Property Taxes: What Sellers And Buyers Can Expect at Closing and Post-Closing

Raziel Ungar

Raziel Ungar

November 29th, 2022 - 3 min read

Property tax payments and the proration of taxes done in escrow can be confusing for both buyers and sellers. Prorations of the taxes are done in escrow to reimburse either the seller or buyer for a portion of the bill that is not their responsibility. This post will give you an idea of how it all works.

 Understanding the due dates and tax installment periods will help you in understanding the debits and credits that you can expect to see on your closing statement. The annual tax bill is based on the fiscal year which covers the period from July 1st through June 30th of the subsequent year. The tax bill is separated into two equal payments, called installments, however only one bill is issued per year, usually in early October.

The dates covered in each installment, due dates, and delinquent dates are as follows:


July 1st through December 31st

Bill due date: November 1st

Delinquent date December 10th.  A 10% penalty applies if paid after this date. (So, assuming you have the funds available, in my opinion, it’s best to pay both installments at the same time, once you get the bill. To be proactive, I suggest adding a recurring yearly calendar invite for November 1st to remind yourself to pay your taxes online, in case the bill gets lost in the mail. I pay mine online via ACH as there is no charge).


January 1st through June 30th.

Bill due date: February 1st

Delinquent date April 10th.  A 10% penalty applies if paid after this date.

 The property taxes are prorated in escrow, based on the close of escrow date. The tax payment status and installment period at close of escrow determines if the buyer or seller is credited or debited for the portion of the tax bill that isn’t their responsibility.   

Taxes for the Seller

The seller is charged the current tax installment in escrow, unless it has already been paid. The seller will receive a credit for a portion of the bill, which is called the tax proration, from close of escrow until the end of the installment period. If the tax bill hasn’t been issued yet, the seller will be charged their portion/proration of the bill that will be issued after close of escrow. The proration debited the seller is for the period of time that the seller owned the property, within the tax installment period billed, which is fair, and what you’d expect.

For example, if close of escrow is on November 1st, the seller would receive a credit from the buyer from November 1st until December 31st, which is the date the first installment is paid through. If the seller has paid both installments, the buyer would be debited from close of escrow through June 30th of the next year. If a tax bill hasn’t been issued at the time of closing, the seller is debited from July 1st until the close of escrow.  

Taxes for the Buyer

As mentioned above, if the taxes have been paid or are being paid by the seller in escrow, the buyer will be debited from close of escrow until the end of the period of the installment paid. Basically, the buyer is reimbursing the seller for their portion of the bill that the seller paid in advance.   

In cases when the tax bill hasn’t been issued, the seller would be charged for the prorated portion of the last bill and the buyer would receive a credit in escrow.  For example, if the close of escrow is September 1st, the buyer would receive a credit from July 1st until September 1st. The buyer would be responsible for the entire bill once it is issued. Note: This occurs when escrow closes between July 1st and pre-issuance of the tax bill by the Tax Collector. The tax bill is usually issued early October. 

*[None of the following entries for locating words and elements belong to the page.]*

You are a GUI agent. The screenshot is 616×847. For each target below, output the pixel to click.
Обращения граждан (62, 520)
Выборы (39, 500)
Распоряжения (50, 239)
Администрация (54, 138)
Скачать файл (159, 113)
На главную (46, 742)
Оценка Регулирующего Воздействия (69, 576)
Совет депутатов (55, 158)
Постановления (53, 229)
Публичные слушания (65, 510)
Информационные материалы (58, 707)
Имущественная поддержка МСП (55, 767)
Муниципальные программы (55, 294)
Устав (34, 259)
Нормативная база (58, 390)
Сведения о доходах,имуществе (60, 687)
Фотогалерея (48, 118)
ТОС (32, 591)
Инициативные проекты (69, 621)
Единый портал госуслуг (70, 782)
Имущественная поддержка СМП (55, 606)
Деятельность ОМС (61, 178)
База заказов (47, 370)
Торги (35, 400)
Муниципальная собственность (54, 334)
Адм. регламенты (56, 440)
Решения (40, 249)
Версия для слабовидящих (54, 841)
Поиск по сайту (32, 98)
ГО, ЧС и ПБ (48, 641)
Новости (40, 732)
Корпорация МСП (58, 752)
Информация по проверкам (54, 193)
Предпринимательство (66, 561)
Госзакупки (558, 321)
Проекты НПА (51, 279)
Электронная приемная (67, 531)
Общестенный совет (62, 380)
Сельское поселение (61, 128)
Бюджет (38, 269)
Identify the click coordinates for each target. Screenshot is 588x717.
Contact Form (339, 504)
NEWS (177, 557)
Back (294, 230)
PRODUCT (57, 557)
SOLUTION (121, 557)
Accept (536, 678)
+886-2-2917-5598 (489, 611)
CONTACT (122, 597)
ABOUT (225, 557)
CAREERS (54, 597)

Important Information Regarding the Current Tax Bill

The annual tax bills are only issued once per year however the bill contains two separate installments.  Escrow usually only pays the installment period that occurs at close of escrow unless required by the lender. The Buyer will not receive an updated bill after close of escrow. Once the bill is issued in the Seller’s name it will not be reissued or sent to the Buyer. Any tax bills due after close of escrow that haven’t been paid, are the Buyer’s responsibility, even if they don’t receive a bill or if the bill reflects the seller’s name. 

The tax bill will not be updated until the tax collector updates their records, however the buyer can access the tax bill information by going to the San Mateo County Tax Collector website and search for their property by either the Assessor’s Parcel Number (APN number) or the property address. 

Supplemental Tax Bills

Supplemental tax bills are issued when an event occurs that causes reassessment to the property taxes. Buyers will receive an additional tax bill called a “Supplemental Bill”, which is based on the new valuation of the property. The bill will not be issued until the tax assessor reassesses the taxes at the new valuation, which is based on the new sales price and valuation by the assessor.  

The Supplemental Tax bills are issued several months after the close of escrow. In a perfect world, you’d have this all dealt with as of the date of closing, but alas, it takes the County a few months to catch up and issue the supplemental bill, so don’t throw it out when you get it! Just know in advance that you’ll be getting one.  The bill will reflect the due dates and delinquent dates, which are different from the regular tax bills. These bills can also be accessed on the tax collector website.

Title companies have forms in the closing documents that provide information about the tax bills and supplemental bills. The escrow officer handling your transaction will also provide a more detailed explanation and further clarification if needed so you can feel comfortable and understand the process.

If you have specific questions around your closing statement, please be in touch with your escrow officer. If you have property tax questions, please refer to your qualified CPA who can best advise you. I am not an accountant.